Discourse Comprehension and Question Answering
December, 2001 - April, 2002 (Team of 3)
Supervisors: Dr. Amitabha Mukerjee, Professor, Computer Science and Engineering and Dr. A M Raina, Associate Professor, Humanities Department, IIT Kanpur
This was a major part of the course of CS665: Artificial Intelligence and in this, we designed and implemented a complete system to understand a discourse and then answer questions based on it. The front end was an HPSG parser, whose parsed output was converted into a first order predicate structure using certain heuristics. The noun entities in the discourse were then identified and a structure was built by modeling the relations between the entities as a relational model, following which extensive spatial analysis was applied to this representation. An apriori knowledge base was maintained containing axiomatic facts and certain rules of inference. This was used in adding to the discourse structure and making inferences. These were then used in answering questions of a limited type that were input in natural language format. This work was published in ICUKL 2002.

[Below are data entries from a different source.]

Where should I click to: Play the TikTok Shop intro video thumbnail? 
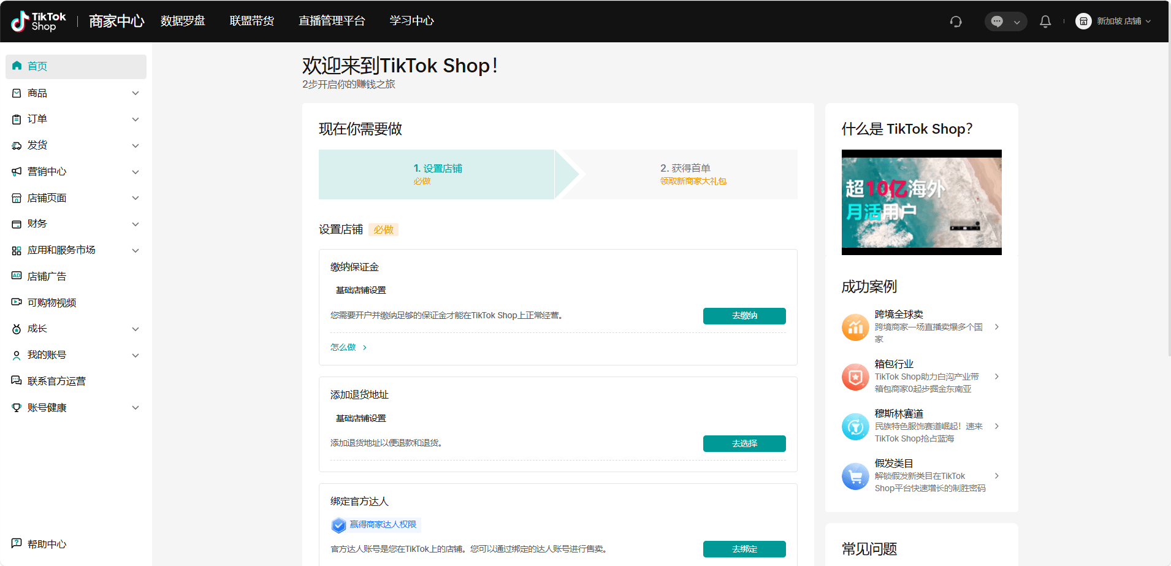point(921,202)
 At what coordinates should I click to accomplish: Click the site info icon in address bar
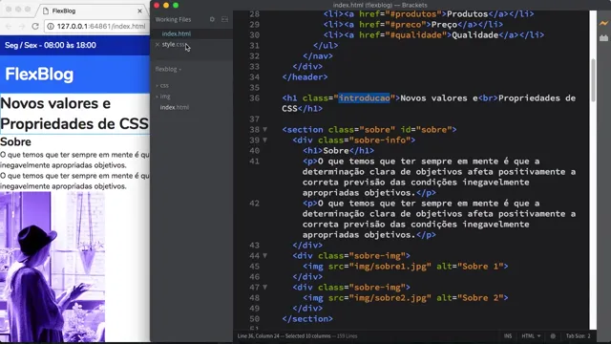[51, 26]
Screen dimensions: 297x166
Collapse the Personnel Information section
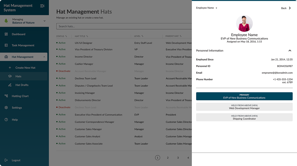290,51
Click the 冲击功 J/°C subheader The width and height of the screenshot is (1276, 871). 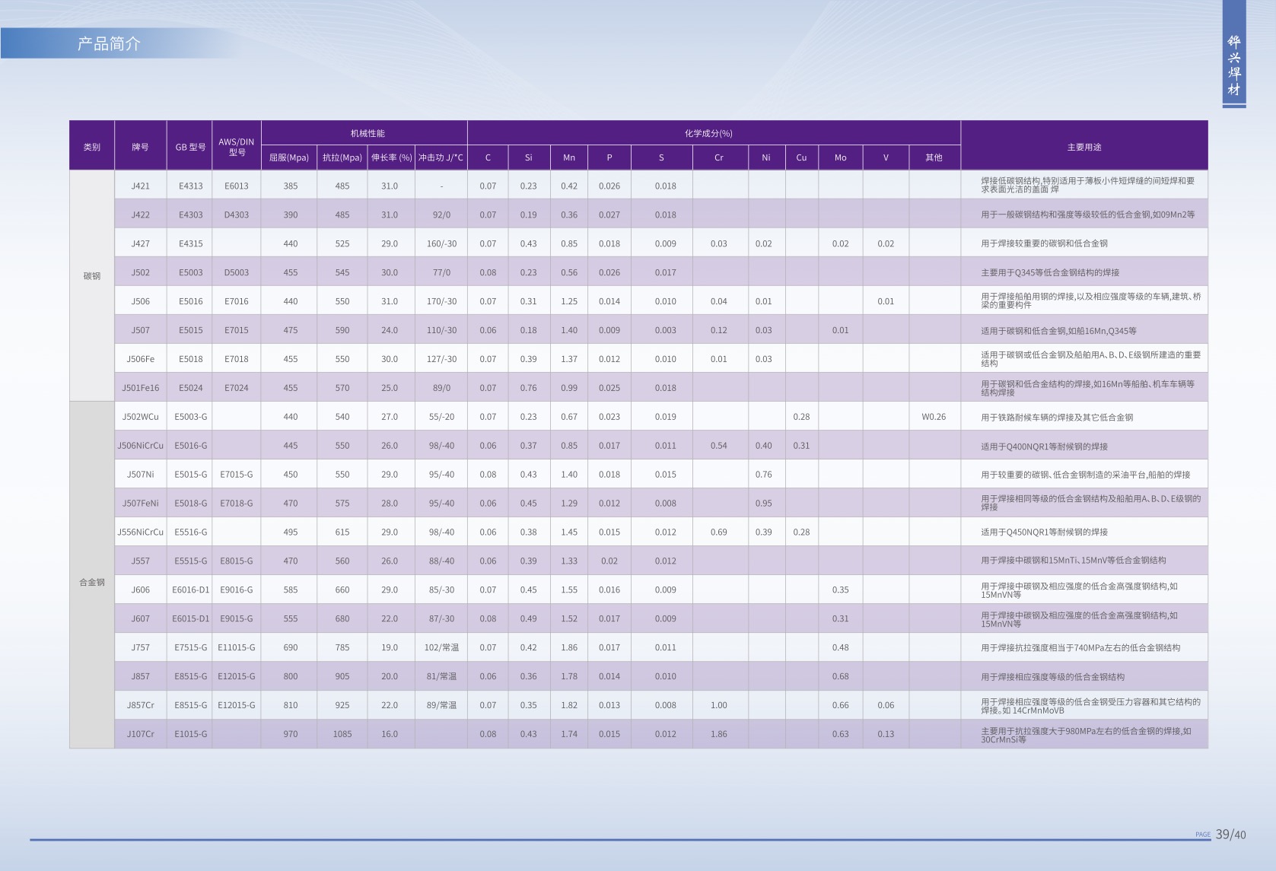tap(441, 157)
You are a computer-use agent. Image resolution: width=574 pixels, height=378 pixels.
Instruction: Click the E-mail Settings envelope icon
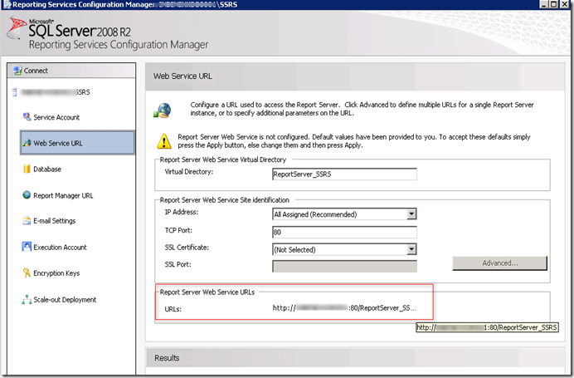pos(26,221)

A GWBASIC IDE written in Java
October-November, 2001 (Team of 3)
Supervisor:  Dr. R K Ghosh, Professor, Computer Science and Engineering, IIT Kanpur
This was in partial fulfillment of CS210: Data Structures and Algorithms. We designed and implemented an interpreter for a large subset of the GWBASIC language. Besides, we also implemented a front end editor which was linked to the interpreter and had features such as syntax highlighting.
Our project was declared the Best Project of our batch and was awarded the highest grade.

Development of an information system to handle general information about employees
June - July, 2001 (Single)
Supervisor: Mr. K. K. Ghosh, General Manager, TTL, Tata Engineering, Jamshedpur
The task was to set up a central server on the network that would maintain information of all employees and provide a web interface to make updates in this information base. Java Servlets on a Tomcat Server, Oracle database, JDBC, SQL and HTML were the primary technologies used.

 

Other Major Programming Assignments

Design and Implementation of a Railway Reservation System using RPC
November, 2002
Supervisor: Dr. Dheeraj Sanghi, Professor, Computer Science and Engineering, IIT Kanpur
This was done as a programming assignment in the course CS425: Computer Networks.

Implementation of a Binary Calculator program
October, 2002 (Single)
Supervisor: Dr. S. K. Aggarwal, Professor, Computer Science and Engineering, IIT Kanpur
As an assignment in the course CS355: Programming Tools and Techniques, the objective was to mimic the behaviour of the standard binary calculator program on Linux, particularily for the important constructs.